Task instructions:
Set down the listing exactly as given, minus images.
☆ ☆ ☆
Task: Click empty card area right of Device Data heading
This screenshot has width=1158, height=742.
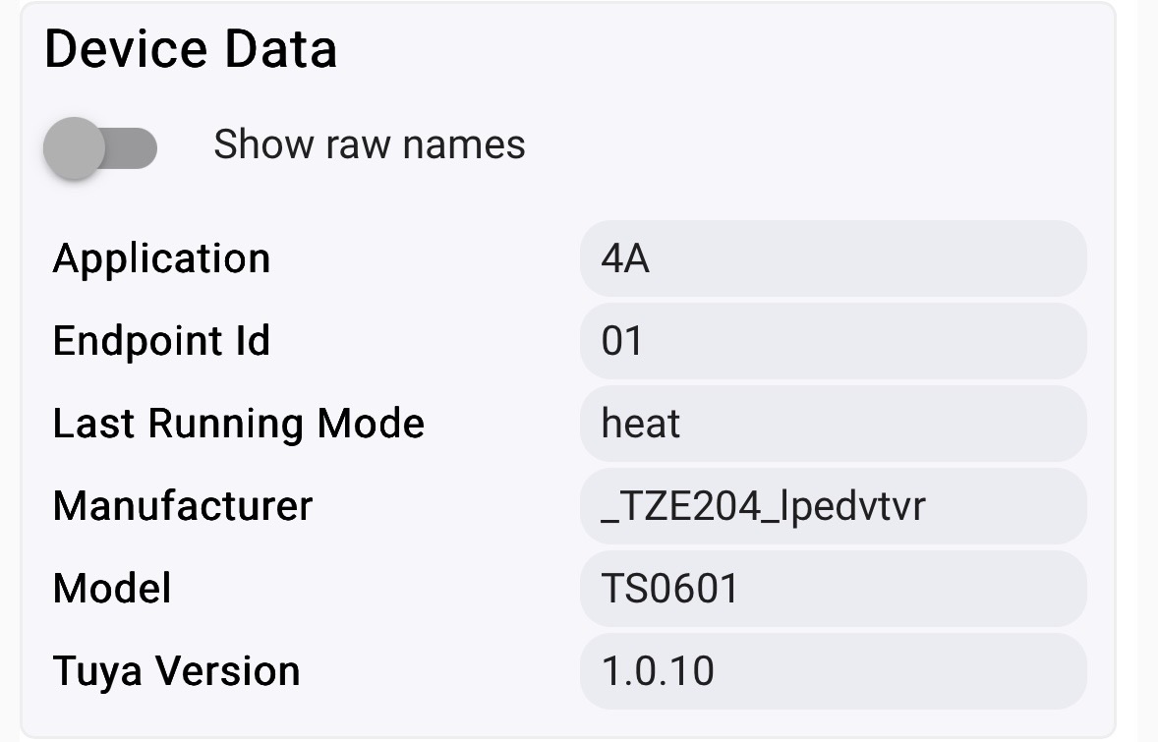Action: click(x=727, y=51)
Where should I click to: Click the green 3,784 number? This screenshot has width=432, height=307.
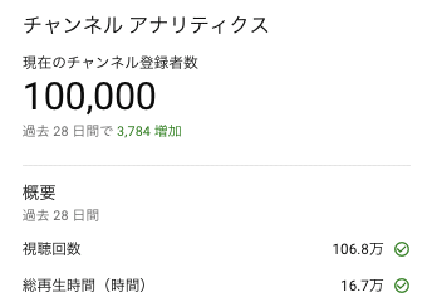pos(134,131)
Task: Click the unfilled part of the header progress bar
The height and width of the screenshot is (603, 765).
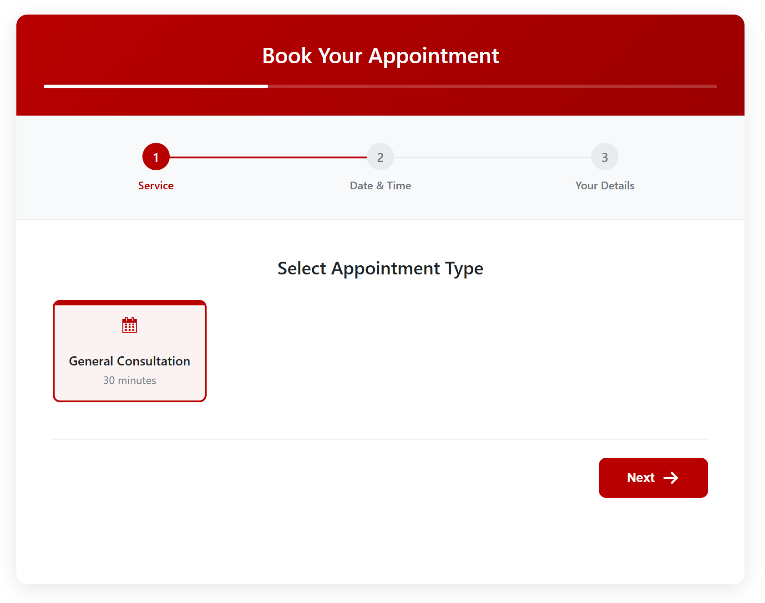Action: click(x=491, y=86)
☆ ☆ ☆
Completed task:
Task: Click empty card area right of Device Data heading
This screenshot has width=1158, height=742.
Action: click(x=727, y=51)
Where should I click to: Click the green 3,784 number? This screenshot has width=432, height=307.
pos(134,131)
Task: Click the unfilled part of the header progress bar
The height and width of the screenshot is (603, 765).
Action: click(x=491, y=86)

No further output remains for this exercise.